Joint Lemmatization and Morphological Tagging with LEMMING
Thomas Muller, Ryan Cotterell, Alexander Fraser, Hinrich Schütze
TL;DR
LEM MING tackles lemmatization and fine-grained morphological tagging by proposing a token-level, dictionary-free joint model built as a log-linear lemmatizer and a higher-order CRF-based tagger. It leverages a novel edit-tree–driven candidate selection, a rich feature set, and a globally normalized objective to jointly predict lemmas and morpho-syntactic tags, with inference via belief propagation and SGD training.
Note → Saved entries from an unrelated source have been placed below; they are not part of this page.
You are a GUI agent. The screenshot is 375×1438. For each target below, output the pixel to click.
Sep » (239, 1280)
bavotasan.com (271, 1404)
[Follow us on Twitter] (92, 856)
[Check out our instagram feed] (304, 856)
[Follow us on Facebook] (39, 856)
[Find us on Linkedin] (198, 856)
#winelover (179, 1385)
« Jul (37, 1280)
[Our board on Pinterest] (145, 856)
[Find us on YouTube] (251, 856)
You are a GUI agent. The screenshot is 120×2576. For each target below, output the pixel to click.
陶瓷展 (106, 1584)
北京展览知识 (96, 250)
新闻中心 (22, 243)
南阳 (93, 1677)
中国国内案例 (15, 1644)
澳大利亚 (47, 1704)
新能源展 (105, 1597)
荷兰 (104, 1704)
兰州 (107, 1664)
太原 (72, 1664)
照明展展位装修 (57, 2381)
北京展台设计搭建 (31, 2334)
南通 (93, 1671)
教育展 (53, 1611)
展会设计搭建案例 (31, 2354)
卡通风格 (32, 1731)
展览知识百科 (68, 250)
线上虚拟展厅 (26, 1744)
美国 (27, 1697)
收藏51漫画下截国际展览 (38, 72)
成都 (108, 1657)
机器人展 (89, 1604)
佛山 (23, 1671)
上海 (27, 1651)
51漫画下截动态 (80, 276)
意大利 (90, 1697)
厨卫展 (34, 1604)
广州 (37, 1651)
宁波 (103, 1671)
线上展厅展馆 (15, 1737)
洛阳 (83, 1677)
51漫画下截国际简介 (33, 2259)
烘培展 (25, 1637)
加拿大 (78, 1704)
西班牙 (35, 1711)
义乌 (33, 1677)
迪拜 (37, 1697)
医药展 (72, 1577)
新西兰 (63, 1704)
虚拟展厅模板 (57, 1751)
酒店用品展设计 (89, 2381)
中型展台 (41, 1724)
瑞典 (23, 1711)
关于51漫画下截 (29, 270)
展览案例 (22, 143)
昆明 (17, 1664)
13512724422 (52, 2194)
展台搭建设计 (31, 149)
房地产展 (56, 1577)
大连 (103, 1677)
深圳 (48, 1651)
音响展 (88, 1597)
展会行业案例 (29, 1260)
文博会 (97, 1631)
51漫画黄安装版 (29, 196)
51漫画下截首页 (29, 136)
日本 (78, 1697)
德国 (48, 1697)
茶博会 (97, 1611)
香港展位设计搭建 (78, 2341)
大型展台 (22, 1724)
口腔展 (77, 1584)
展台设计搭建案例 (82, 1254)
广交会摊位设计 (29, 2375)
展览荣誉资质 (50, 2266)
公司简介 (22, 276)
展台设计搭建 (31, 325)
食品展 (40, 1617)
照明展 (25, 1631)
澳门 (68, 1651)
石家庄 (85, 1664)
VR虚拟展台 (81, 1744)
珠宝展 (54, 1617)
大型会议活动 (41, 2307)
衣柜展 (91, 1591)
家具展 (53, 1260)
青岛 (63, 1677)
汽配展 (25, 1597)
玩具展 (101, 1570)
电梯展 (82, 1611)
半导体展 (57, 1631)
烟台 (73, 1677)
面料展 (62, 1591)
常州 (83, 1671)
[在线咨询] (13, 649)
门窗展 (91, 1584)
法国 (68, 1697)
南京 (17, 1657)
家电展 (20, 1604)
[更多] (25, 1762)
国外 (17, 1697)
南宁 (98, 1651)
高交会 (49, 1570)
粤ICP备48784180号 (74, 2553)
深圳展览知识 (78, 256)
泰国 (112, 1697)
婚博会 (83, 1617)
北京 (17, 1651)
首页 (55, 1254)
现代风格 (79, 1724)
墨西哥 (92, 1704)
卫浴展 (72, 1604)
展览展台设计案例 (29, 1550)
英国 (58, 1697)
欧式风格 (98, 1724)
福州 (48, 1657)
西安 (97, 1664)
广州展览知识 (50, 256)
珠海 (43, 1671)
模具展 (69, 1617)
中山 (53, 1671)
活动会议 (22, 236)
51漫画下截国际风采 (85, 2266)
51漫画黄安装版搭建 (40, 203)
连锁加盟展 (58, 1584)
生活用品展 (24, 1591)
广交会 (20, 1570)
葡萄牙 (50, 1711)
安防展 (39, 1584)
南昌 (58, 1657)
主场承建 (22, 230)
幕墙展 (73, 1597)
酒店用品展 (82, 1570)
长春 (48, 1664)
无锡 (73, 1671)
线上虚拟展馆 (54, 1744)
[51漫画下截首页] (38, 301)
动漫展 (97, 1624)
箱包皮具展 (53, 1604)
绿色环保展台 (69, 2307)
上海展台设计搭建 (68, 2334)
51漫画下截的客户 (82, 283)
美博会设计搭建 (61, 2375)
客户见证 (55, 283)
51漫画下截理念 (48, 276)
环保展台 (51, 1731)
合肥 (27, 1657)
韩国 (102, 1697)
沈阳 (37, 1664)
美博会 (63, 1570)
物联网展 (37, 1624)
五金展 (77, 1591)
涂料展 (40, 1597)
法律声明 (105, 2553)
The approach yields state-of-the-art token-based lemmatization across six languages and shows substantial mutual benefits when tagging and lemmatization are learned jointly, including notable reductions in Czech lemma and tag–lemma errors. The work demonstrates that joint modeling with arbitrary global lemma features can improve both lemma and tag accuracy, offering practical gains for morphologically rich languages without reliance on external dictionaries or analyzers.
Abstract
We present LEMMING, a modular log-linear model that jointly models lemmatization and tagging and supports the integration of arbitrary global features. It is trainable on corpora annotated with gold standard tags and lemmata and does not rely on morphological dictionaries or analyzers. LEMMING sets the new state of the art in token-based statistical lemmatization on six languages; e.g., for Czech lemmatization, we reduce the error by 60%, from 4.05 to 1.58. We also give empirical evidence that jointly modeling morphological tags and lemmata is mutually beneficial.